Passing shared and local memory arrays to device functions

I want to be able to create the equivalent of the following c function in cuda fortran. I don’t have to do it this way, but it would be nice to know if it is possible to create funcitons that can have shared and local arguments. The 2013 reference guide made it seem like only allocated arrays could be passed to device functions using pointers and that only arguments from global device memory could be used.

Bellow is the c code where a is in local memory, b is an array in shared memory, and c is an array in local memory.

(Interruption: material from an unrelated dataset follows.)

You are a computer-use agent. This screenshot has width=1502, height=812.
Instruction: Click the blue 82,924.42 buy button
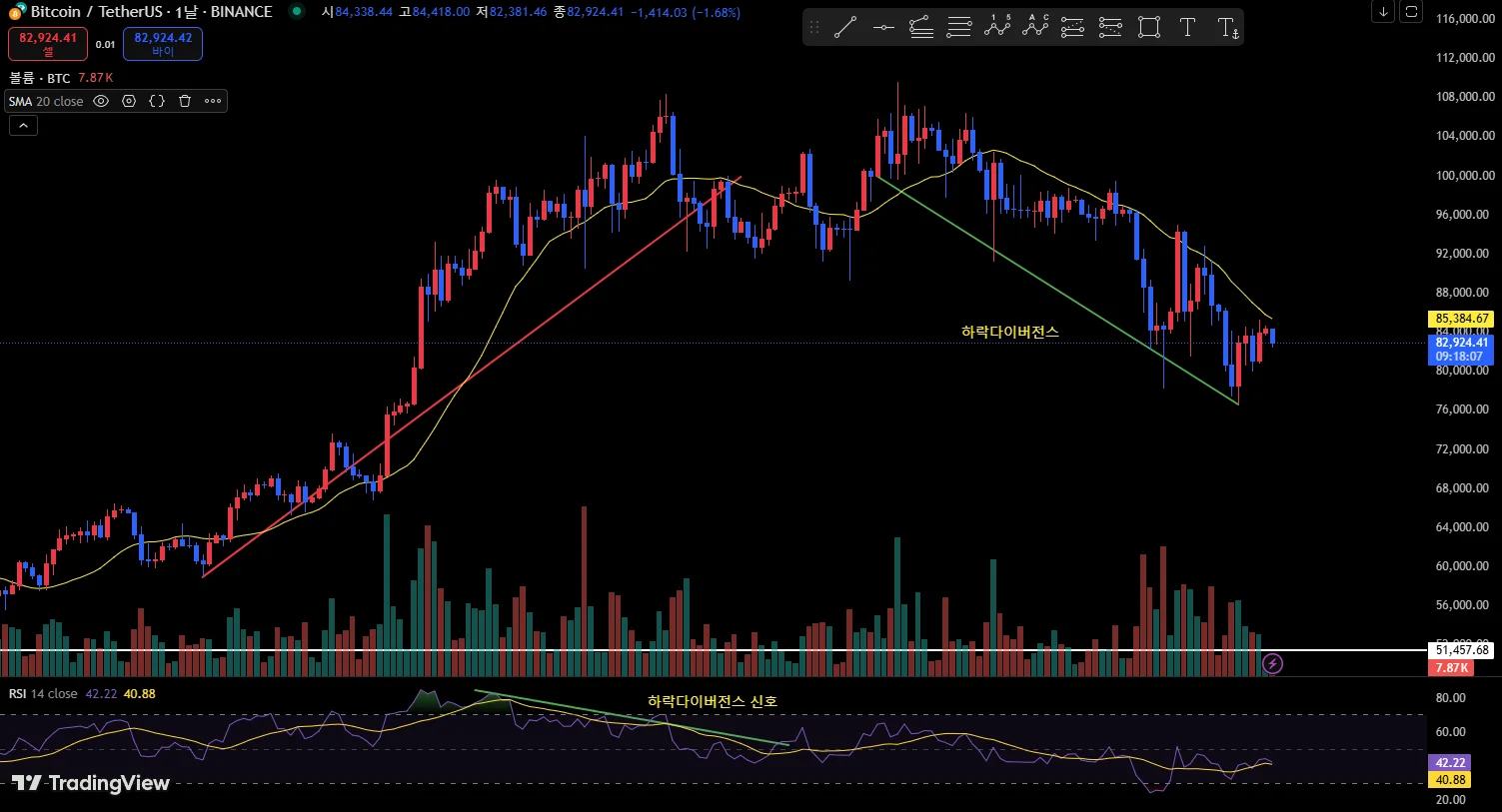163,44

static __device__ void update(double a,double *b, double *c) {
        c[0] += a * b[0];
        c[1] += a * b[1];
        c[2] += a * b[2];
        c[3] += a * b[3];
        c[4] += a * b[4];
        c[5] += a * b[5];
        c[6] += a * b[6];
        c[7] += a * b[7];
        c[8] += a * b[8];
        c[9] += a * b[9];
        c[10] += a * b[10];
        c[11] += a * b[11];
        c[12] += a * b[12];
        c[13] += a * b[13];
        c[14] += a * b[14];
        c[15] += a * b[15];

Hi Mr. Savage,

This will depend on how you’re linking. If you are using RDC (-Mcuda=rdc) with separate compilation and link steps, then all pointers must be global.

If you are using the older method without RDC, i.e. when device functions are in the same module as the caller and get inlined instead of called, then you should be able to passing shared and local variables.

  • Mat